The analysis places the outages inside a longer economic slide: "Cuba’s GDP has contracted by 15 percent over the past five years," and "indicators for life expectancy, infant mortality, education, and public health have all deteriorated." Daniel Torralbas, a Cuban economist cited in the piece, summed up the outlook bluntly: "Torralbas is not optimistic about the Cuban economy." He adds, "This year will probably be one of the toughest for the Cuban economy since the revolution," framing the current fuel shock as a crisis that compounds a multi-year decline in output and social services.
The government has already enacted operational changes to cope with shortages. "Many state-sector employees have been moved to remote work, other workers have been reassigned, and the work week has been cut to four days. Non-essential surgeries have been suspended, and college students have been sent home," the Al Jazeera analysis reports. Those measures reflect strain across public services and the health system during and after the nationwide blackout described in the report.

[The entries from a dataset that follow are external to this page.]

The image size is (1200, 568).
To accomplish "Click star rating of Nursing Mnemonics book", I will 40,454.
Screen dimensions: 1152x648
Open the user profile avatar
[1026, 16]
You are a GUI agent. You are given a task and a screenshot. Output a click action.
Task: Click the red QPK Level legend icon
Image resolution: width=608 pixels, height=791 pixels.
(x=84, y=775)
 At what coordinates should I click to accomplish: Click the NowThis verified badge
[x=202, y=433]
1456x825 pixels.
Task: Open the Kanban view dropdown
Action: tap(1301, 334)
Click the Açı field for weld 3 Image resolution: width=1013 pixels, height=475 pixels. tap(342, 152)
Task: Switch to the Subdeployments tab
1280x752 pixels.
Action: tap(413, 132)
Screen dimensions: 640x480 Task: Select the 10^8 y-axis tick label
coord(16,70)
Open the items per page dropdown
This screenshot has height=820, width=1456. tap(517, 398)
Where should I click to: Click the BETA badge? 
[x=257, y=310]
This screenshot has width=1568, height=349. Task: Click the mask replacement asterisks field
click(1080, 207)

Torralbas identifies transportation and industry as the sectors most immediately vulnerable: "Sectors that rely directly on fuel, such as transportation and industry, will be hit hardest. But all businesses - private and state-run alike - are feeling the impact." Firms that depend on diesel for logistics and generators are already reducing schedules or pausing operations, and the analysis warns that tighter fuel availability will ripple through food supply chains and municipal services.
On the international front, Al Jazeera notes a recent policy move from Washington: "This week the US Department of the Treasury said it will allow the resale of some Venezuelan oil to Cuba for 'commercial and humanitarian use'." The analysis also flags a major caveat: "But it’s not clear if businesses will be able to pay those market rates." That gap between authorization and commercial feasibility raises immediate questions about how much supply the Treasury move will actually free up for Cuban refineries and distributors.
Voices on the ground reflected the restriction on movement and pocketbooks. A resident identified only as Mena told Al Jazeera, "This whole situation feels just like during COVID. Back then, we were locked up at home because going out could make us sick. Now we can go out, but you can’t really move around because it’s too expensive." A Facebook excerpt (truncated) corroborated social-media reports of outages and shortages: "In Cuba, people are struggling with frequent blackouts, shortages of gasoline and cooking gas and dwindling supplies of diesel that power the" — the post ends mid-sentence in the excerpt supplied to the analysis.
Torralbas stresses the scale of the policy challenge and the limits of outside help: "Given the seriousness of the situation, there is no way to recover without structural change. We need fuel, food, and foreign currency… and no external saviour will come to supply everything Cuba needs—not China, nor Russia, nor, of course, Venezuela, which has changed a lot since January 3." The Al Jazeera analysis concludes that unless imports and maintenance cycles are restored quickly, the government will likely need to impose further measures to cope with the fuel shock, signaling continued restrictions on movement and business operations through the coming months.